Dec 25, 2004 23:11
Well guys it's finally Christmas. Today I woke up at 4 pm and watched tv. I called my family today to tell them to have a Merry Christmas. Not a lot of words were spoken. My mom answered the phone. I told her Merry Christmas... we talked for a few mintues and then she starts telling me to do my best and that I was my two younger brother's role models. I told I will and that I am and that I passes this pass quater with a 3.53 GPA(WoOOOOOhoooooOO). Then she starts saying how sorry she and Dad is for not any any money to send to me for Christmas and she started to cry. She said she and Dad are trying their hardest and they're both sorry that they couldn't do more. I cry when she told me this. I know they are and I don't blame them for anything. We may not agree on most things and stuff like that but I still appreciate what they do and I know they love me. But I don't think they think that. I think that they think that I think that they dissapointed me. Which is far from it. I'm proud of them. Proud of all the things they've done. My mom passed the phone to my dad and he said merry Christmas to me too. I told he the same and he asked me what I was doind for break. I said, "Nothing cause there's nothing to do and no money to do anything." There was a really long pause on the phone. I knew they were there cause I could hear my 5 year old brother talking in the back ground. That's when it occured to me that my dad was crying. I felt bad for saying what I said. I think my dad got the impression that I was dissapointed in them that I wished I had some moeny. Which thats wasn't what I was trying to say at all. Then my mom came back on the phone saying that Dad couldn't speak... so she told told me they loved me and I told them that I loved them all and she hung up.

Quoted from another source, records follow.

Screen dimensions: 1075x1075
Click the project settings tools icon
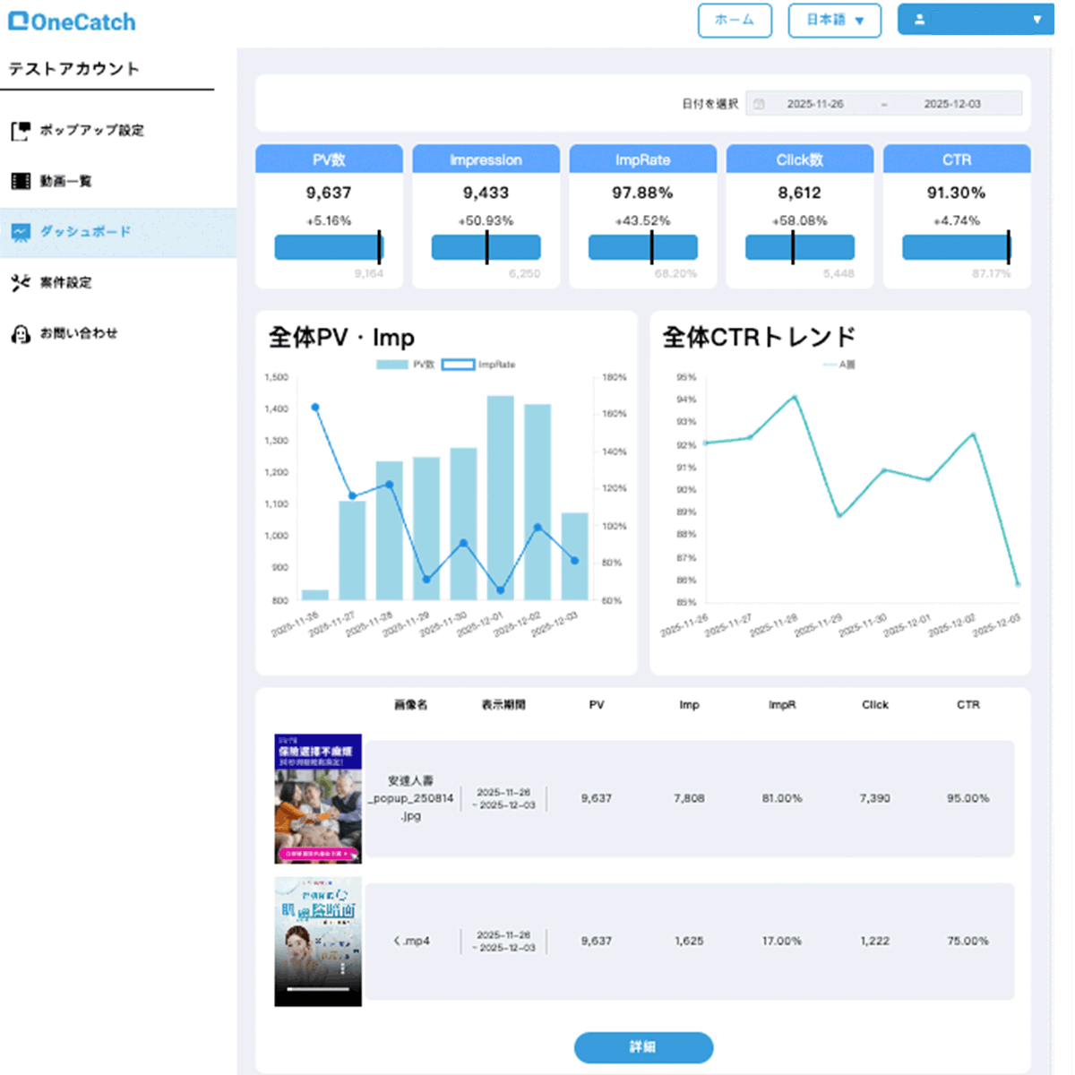pos(21,283)
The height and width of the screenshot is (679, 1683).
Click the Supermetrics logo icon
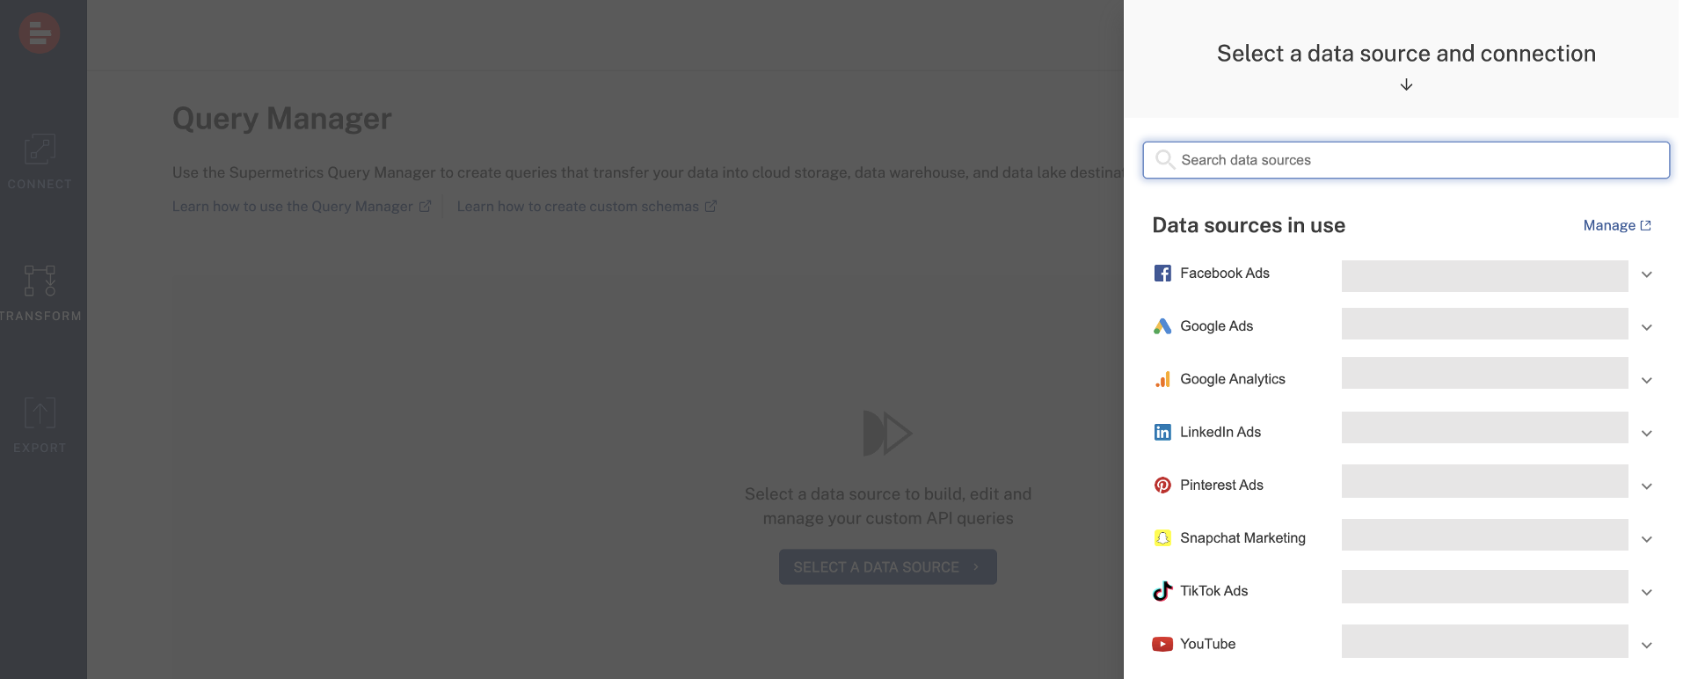(x=39, y=33)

I watched Oprah today and thinking about what happened today I just want to write to her telling her about my family's story and how proud they make me and hoping she'll give us presents....haha .... I know it sounds kinda weaselish(if that's a word) but I can dream can't I? My life sucks but I love it and enjoy it. You just cannot hate life and never enjoy then you'll just be a very bitter person. That's not what I want to be and I hope someday I'll be rich and proud and then I'll buy my parents a home to live in....hahaha.